[DATASET CONTENT]:
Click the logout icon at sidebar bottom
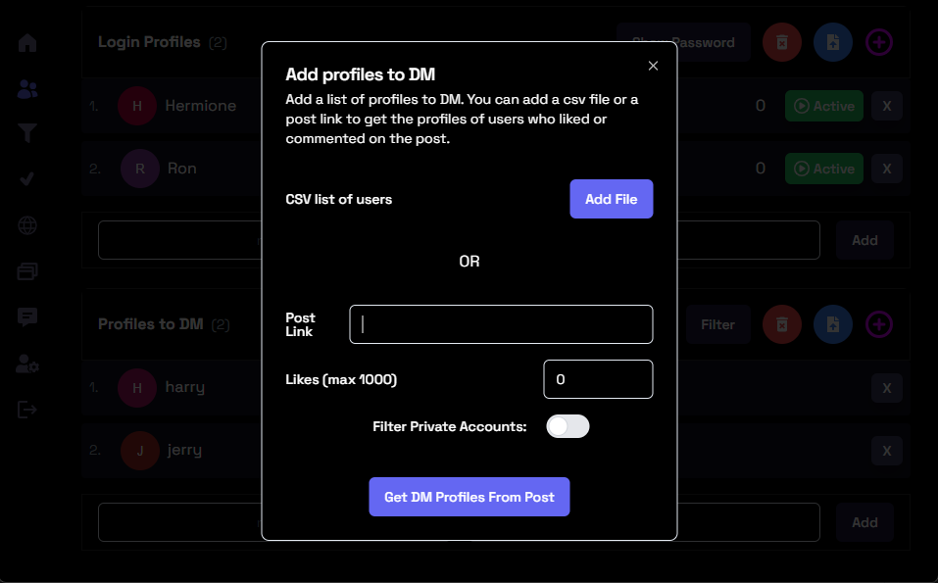The image size is (938, 583). pyautogui.click(x=26, y=410)
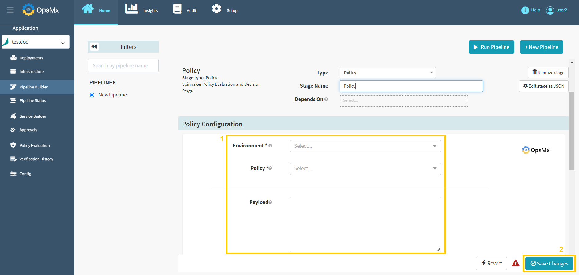The image size is (579, 275).
Task: Open the hamburger menu icon
Action: click(x=10, y=10)
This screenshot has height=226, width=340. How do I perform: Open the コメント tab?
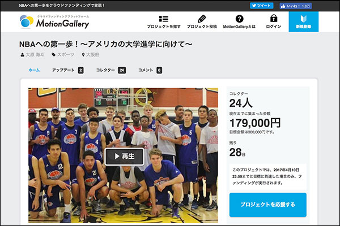[150, 70]
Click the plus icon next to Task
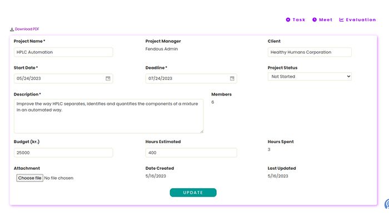389x222 pixels. [x=288, y=20]
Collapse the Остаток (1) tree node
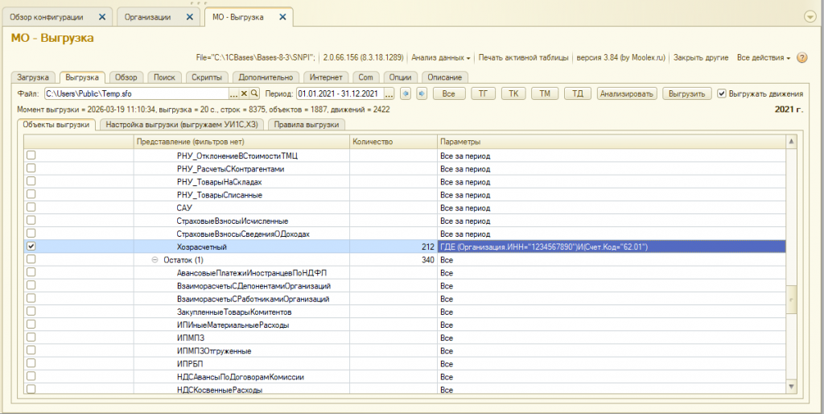This screenshot has height=414, width=824. click(x=155, y=260)
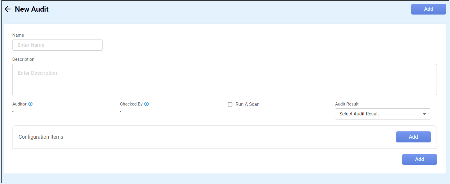This screenshot has width=450, height=184.
Task: Click the caret arrow in Audit Result field
Action: (x=424, y=114)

[EXERCISE AIM]: Make an exact copy of every entry above, but keep the pictures out of it.

[ANSWER TO THIS PROBLEM]:
Click the logout icon at sidebar bottom
The image size is (938, 583). pyautogui.click(x=26, y=410)
The image size is (579, 275).
Task: Open the hamburger menu icon
Action: click(x=10, y=10)
This screenshot has height=226, width=340. How do I perform: Open the コメント tab?
[150, 70]
Click the plus icon next to Task
389x222 pixels. [x=288, y=20]
Collapse the Остаток (1) tree node
This screenshot has height=414, width=824. click(x=155, y=260)
This screenshot has width=450, height=184.
Task: Click the caret arrow in Audit Result field
Action: (x=424, y=114)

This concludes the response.